Legrand stuck the pipe back in the corner of his mouth and held it there, his elbow propped on his other arm, which crossed his middle. Studied, thoughtful. He tilted his head and stared at her without shame. Daisy tried to stare back, but the sheer glamour of him was too much for her. Those cheekbones, those blue eyes. He wore the same knitted vest as he had in Grandmère’s suite, over a white shirt with the sleeves rolled to the elbows to avoid staining them with ink, and all she could think was how unlike those tanned forearms were from Pierre’s forearms.
They were quite alone. In the front of the bookshop, the owner and his boy Philippe took care of the customers, but they might have existed in another country. Daisy looked down at the book in the middle of the table.
“The Scarlet Pimpernel. An inspiration, perhaps?”
“My dear madame, I have just told you I’m not an Englishman.”
She lifted the book and thumbed the pages. “A master of disguise and forgery, spiriting the persecuted out of Paris. I can’t imagine any resemblance.”
He reached out and pulled the book from her hands. “It’s a good story, that’s all.”
“It was my favorite, when I was a girl. When I was thirteen or fourteen, when I had all these romantic ideas.”
“Like honor?”
“Yes, honor. Among others. But we have business to discuss, I believe.”
Legrand sat up, knocked the ash from his pipe, and set it to one side. “True. The first thing, we must have a name for you.”
“You already know my name.”
“I mean a code, a secret name, so your identity isn’t compromised if some Gestapo squad should knock on my door one night and beg for a cigarette.”
“Is that likely?”
“I imagine you know the odds, more or less.”
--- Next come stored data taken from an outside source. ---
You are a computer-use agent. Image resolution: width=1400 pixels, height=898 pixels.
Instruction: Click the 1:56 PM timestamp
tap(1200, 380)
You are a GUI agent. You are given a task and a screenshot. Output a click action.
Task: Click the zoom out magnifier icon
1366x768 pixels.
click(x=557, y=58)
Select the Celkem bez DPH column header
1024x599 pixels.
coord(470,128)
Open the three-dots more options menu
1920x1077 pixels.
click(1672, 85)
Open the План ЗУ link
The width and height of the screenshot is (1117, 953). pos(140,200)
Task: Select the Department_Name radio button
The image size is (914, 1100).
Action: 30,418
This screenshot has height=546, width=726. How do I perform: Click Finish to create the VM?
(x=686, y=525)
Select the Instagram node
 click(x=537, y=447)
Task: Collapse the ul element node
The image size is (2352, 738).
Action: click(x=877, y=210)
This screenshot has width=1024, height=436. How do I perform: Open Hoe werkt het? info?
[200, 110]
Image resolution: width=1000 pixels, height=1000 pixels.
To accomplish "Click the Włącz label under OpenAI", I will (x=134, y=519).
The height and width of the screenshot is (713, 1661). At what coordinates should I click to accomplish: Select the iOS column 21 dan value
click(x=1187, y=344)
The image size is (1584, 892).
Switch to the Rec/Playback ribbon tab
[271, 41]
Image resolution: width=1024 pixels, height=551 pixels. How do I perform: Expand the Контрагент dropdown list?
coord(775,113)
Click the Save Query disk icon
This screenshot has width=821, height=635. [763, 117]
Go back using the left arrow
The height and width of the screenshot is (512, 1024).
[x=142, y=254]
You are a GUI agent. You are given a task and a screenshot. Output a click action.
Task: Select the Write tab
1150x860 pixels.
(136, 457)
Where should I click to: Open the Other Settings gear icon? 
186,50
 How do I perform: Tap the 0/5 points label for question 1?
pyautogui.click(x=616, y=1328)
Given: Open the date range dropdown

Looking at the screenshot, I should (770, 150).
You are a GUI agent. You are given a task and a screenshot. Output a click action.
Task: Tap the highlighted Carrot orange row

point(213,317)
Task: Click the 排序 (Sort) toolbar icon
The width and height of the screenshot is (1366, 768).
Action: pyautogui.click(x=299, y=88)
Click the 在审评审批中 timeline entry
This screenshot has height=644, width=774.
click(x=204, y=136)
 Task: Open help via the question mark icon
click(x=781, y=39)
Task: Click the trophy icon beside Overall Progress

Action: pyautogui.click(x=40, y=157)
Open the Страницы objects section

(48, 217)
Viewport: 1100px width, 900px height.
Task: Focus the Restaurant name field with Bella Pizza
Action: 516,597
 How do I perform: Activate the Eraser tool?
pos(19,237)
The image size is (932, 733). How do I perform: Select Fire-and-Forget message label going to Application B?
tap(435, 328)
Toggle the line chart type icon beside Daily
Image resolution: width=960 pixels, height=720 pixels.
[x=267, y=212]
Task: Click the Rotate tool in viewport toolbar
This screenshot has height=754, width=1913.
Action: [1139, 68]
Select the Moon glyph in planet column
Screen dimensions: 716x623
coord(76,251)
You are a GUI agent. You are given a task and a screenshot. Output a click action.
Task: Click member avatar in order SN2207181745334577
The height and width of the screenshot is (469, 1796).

He said it carelessly, but his eyes were serious, and his expression didn’t move. Daisy’s palms were damp. She had the feeling she was plunging off a cliff somehow, that she had closed her eyes and taken some giant, terrible leap without pausing to see what lay beneath, and now it was too late. Too late. Yes, she knew the odds. Of course she knew the odds. The odds were that she would likely die. She was going to die for this thing she was doing, let’s admit it, this cause that was so futile and so fraught, this defiance of the German occupation of France. Possibly her children, too, unless Pierre could protect them. And yet the blood pulsing through her veins right now, the keen perception of every detail around her, it wasn’t exactly terror, was it? It was something else. It was like coming to life. She glanced back down at the book and saw herself again, her young self, a ripening girl, all the new thoughts and emotions galloping down her limbs, all the romantic possibility, the possibility for life. And the real reason she had adored the book, which was not for the sake of the dashing Sir Percy, much as she longed for such a hero at that age, in her world made of nothing but school and home, and home being that strange, glamorous zoo of peculiar creatures known as the Ritz. She loved the book because of Marguerite St. Just. Brave, clever, irresistible French wife of the Scarlet Pimpernel. The toast of Paris. Marguerite, the French word for daisy.
“La Fleur,” she said.
“What’s that?”
“My code name is La Fleur.”
They went to work. Monsieur Legrand showed her the papers he had forged, the identity cards and the laissez-passers for a pair of Allied pilots downed over Belgium last month and now hidden in a safe house on rue de Bretagne. Daisy picked up the card belonging to one of them—new name Jean-Paul Bisset—and examined it closely. “But it’s perfect,” she said in amazement.
“Of course it is.”
She looked up. “How did you do this? How did you find such a talent?”
“My mother’s an artist. She taught me to draw and paint when I was young. And the first thing you do, when you’re learning to draw and paint, you copy the works of great artists.”
“Well, it’s remarkable.” She looked at his chin, which of course contained a small, perfect cleft, and thought, You’re remarkable.
He waved his hand and rose from the chair to take a pair of books from a nearby shelf. Daisy strained to read the titles, but his hands moved too quickly. He opened the front cover and peeled back the paper that lined it. The gold ring caught the light from the lamp at the corner of the table.
“Now look,” he said. “We tuck the papers inside the false lining of these books, here. Lay them flat, one for each cover. You see? Then just a touch of binder’s glue to hold it back down again.”